* ABOUT THIS TASK *
Retype each line of the listing below, from the first through the one holding "Given: Click the blank", with no other lines.
RECORD EXCERPTS section start
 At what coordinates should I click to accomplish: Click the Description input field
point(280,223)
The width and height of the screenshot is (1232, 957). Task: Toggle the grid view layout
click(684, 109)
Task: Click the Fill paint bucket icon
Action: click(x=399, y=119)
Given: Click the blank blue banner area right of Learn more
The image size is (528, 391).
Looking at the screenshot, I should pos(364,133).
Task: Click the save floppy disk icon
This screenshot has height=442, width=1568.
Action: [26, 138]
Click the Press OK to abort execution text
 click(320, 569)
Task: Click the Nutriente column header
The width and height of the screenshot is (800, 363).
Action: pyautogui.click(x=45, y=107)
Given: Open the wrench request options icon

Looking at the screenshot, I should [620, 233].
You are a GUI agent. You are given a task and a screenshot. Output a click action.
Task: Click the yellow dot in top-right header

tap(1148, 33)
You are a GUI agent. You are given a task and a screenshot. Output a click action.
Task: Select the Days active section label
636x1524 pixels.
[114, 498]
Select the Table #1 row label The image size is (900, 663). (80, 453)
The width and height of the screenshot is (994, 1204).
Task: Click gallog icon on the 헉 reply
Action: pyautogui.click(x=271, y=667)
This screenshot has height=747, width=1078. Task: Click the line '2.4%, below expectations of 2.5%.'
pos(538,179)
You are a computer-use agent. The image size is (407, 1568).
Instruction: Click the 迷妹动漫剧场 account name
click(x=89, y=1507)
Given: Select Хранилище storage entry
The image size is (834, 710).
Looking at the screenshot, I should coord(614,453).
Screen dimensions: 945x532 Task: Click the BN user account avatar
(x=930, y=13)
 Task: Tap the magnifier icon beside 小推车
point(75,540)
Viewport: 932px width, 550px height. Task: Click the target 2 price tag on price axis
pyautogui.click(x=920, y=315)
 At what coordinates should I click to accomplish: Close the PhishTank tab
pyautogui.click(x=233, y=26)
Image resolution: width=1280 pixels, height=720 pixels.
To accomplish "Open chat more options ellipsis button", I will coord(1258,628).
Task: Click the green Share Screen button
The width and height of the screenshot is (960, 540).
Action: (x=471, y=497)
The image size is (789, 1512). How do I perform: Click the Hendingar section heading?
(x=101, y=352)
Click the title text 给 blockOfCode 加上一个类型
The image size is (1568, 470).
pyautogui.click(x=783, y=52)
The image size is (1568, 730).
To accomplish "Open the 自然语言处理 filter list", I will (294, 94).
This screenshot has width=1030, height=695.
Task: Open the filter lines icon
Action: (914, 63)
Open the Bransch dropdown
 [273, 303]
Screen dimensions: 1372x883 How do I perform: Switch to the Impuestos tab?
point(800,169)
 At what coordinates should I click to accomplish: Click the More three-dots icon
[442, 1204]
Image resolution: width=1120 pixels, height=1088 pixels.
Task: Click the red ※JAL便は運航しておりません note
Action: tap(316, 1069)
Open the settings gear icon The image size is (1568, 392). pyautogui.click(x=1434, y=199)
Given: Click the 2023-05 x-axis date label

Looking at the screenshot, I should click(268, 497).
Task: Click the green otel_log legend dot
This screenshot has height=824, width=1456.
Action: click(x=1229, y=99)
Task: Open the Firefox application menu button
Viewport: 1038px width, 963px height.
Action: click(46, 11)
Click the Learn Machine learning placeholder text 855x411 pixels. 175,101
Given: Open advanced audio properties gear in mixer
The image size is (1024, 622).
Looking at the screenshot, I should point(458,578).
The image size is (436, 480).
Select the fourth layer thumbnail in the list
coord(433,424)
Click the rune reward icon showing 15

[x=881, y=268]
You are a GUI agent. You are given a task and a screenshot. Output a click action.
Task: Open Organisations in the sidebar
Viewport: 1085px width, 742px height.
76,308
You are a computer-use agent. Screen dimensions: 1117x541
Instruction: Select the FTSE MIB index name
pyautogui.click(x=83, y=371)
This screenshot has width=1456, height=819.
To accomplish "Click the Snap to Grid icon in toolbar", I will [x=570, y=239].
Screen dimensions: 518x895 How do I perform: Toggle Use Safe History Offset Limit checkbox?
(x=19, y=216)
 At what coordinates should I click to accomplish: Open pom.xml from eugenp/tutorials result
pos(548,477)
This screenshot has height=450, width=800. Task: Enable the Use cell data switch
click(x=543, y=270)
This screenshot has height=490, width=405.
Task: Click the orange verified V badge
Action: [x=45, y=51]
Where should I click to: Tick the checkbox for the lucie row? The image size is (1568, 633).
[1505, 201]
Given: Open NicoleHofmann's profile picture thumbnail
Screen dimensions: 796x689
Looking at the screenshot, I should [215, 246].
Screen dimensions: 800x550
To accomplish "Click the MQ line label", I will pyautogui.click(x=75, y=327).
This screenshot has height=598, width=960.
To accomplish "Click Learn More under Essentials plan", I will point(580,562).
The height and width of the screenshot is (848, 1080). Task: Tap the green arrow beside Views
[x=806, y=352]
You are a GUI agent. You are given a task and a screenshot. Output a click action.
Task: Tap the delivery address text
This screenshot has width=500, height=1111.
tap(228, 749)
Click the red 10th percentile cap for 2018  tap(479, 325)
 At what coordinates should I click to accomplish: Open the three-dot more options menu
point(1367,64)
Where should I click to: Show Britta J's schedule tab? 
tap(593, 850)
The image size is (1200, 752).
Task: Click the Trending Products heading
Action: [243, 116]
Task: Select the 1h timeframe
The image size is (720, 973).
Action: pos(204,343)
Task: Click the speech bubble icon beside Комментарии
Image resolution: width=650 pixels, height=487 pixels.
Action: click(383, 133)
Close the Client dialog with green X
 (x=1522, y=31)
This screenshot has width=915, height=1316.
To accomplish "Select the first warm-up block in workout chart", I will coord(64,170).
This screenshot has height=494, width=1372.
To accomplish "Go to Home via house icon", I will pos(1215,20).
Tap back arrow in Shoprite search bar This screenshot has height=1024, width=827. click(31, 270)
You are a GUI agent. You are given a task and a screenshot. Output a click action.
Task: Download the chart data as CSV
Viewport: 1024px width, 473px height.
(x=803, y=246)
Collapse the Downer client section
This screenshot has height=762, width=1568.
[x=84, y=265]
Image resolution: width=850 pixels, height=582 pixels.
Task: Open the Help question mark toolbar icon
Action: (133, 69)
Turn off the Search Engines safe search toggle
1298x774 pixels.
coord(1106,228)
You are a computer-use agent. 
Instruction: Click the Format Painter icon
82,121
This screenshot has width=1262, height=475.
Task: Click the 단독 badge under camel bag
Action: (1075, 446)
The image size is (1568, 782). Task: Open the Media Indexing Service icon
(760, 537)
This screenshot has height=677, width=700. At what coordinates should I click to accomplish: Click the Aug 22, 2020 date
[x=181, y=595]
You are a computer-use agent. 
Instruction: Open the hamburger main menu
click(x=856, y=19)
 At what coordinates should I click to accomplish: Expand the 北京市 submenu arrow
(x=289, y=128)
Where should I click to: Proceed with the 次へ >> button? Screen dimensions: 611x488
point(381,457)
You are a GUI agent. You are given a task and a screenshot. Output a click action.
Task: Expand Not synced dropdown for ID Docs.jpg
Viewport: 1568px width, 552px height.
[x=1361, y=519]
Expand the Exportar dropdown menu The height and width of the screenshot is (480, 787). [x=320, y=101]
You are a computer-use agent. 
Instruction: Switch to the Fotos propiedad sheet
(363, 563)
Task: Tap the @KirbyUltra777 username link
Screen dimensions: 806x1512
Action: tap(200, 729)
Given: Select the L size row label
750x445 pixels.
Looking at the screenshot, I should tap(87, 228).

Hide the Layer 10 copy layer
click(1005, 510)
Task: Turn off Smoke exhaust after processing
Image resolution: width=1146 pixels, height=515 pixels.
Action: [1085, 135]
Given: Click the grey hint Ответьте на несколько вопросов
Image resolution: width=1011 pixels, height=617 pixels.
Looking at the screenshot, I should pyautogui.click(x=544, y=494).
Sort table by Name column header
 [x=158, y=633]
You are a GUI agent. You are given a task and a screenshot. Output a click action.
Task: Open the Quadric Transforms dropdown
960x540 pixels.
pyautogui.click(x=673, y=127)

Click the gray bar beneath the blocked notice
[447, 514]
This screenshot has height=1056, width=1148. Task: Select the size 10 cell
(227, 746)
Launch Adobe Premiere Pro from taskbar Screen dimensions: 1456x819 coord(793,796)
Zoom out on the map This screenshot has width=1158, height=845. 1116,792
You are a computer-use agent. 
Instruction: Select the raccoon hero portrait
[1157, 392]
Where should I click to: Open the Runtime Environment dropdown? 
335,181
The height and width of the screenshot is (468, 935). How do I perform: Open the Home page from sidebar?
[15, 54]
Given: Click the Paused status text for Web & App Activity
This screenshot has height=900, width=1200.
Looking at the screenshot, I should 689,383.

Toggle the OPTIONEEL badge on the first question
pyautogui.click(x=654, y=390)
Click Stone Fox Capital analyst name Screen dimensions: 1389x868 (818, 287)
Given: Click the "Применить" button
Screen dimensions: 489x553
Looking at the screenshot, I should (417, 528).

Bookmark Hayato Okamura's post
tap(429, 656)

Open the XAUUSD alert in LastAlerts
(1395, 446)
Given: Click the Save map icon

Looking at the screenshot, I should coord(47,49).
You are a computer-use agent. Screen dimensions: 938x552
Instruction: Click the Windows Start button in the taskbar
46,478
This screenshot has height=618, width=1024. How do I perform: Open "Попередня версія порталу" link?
RECORD EXCERPTS section end
* TASK RESPONSE *
 At what coordinates should I click to accomplish: Click the Description input field
point(280,223)
The width and height of the screenshot is (1232, 957). Task: Toggle the grid view layout
click(684, 109)
Task: Click the Fill paint bucket icon
Action: click(x=399, y=119)
Given: Click the blank blue banner area right of Learn more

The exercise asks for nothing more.